» TASK DETAILS:
Here are some records; copy every line that holds the word "agent".

» SUPPLIED RECORDS:
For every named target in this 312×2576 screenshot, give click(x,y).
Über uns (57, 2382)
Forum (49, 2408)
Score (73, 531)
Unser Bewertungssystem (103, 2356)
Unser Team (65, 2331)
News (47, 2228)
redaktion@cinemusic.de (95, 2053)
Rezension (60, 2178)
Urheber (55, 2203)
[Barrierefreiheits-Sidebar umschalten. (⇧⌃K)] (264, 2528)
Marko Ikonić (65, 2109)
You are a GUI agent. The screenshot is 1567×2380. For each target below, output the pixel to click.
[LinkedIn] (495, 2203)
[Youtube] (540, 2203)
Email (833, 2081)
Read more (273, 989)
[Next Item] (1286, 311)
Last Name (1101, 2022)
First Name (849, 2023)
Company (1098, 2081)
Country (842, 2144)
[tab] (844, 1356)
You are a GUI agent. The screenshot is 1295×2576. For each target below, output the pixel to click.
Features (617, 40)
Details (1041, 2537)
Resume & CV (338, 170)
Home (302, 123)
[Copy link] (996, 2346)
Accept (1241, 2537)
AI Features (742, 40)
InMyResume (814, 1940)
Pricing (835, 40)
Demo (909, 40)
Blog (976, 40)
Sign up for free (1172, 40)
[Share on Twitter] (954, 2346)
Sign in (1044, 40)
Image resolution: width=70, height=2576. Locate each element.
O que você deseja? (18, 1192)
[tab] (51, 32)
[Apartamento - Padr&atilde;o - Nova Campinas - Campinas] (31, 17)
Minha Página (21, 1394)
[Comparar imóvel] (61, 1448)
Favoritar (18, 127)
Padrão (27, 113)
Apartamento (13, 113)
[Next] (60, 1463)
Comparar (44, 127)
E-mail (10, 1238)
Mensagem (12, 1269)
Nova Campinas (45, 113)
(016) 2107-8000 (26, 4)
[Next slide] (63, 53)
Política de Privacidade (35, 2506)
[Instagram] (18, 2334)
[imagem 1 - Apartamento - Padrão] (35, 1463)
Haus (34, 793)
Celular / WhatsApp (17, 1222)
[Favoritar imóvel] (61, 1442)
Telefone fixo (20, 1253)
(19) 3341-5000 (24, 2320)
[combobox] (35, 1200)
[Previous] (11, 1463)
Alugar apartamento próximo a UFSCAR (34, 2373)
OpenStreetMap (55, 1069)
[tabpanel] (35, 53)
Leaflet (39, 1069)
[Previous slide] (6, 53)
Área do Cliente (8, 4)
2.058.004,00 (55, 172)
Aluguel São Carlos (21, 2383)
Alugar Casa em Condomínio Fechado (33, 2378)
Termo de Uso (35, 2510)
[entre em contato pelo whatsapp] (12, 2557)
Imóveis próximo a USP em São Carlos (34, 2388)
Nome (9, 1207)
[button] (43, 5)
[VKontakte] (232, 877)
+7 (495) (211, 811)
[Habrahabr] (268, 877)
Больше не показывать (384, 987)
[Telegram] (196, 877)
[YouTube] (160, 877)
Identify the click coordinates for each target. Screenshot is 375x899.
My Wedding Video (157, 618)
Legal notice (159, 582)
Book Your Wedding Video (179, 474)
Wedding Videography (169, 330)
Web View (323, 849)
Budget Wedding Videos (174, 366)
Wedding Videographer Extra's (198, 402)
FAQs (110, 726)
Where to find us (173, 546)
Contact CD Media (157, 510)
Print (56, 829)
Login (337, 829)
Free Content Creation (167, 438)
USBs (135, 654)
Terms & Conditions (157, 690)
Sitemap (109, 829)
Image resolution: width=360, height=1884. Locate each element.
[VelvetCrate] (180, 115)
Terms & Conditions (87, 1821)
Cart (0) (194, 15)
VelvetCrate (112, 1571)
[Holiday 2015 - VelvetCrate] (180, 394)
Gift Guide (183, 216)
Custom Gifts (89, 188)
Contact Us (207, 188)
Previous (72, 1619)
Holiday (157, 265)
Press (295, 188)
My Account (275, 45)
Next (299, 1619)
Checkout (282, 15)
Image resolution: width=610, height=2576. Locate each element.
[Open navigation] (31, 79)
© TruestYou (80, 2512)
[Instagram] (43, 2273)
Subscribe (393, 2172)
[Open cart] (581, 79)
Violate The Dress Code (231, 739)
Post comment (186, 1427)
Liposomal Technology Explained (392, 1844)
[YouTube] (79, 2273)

» EXERCISE RESPONSE:
You are a GUI agent. The screenshot is 1567×2380. For each target below, output the pixel to click.
You are a GUI agent. The screenshot is 1295×2576. For each target below, output the pixel to click.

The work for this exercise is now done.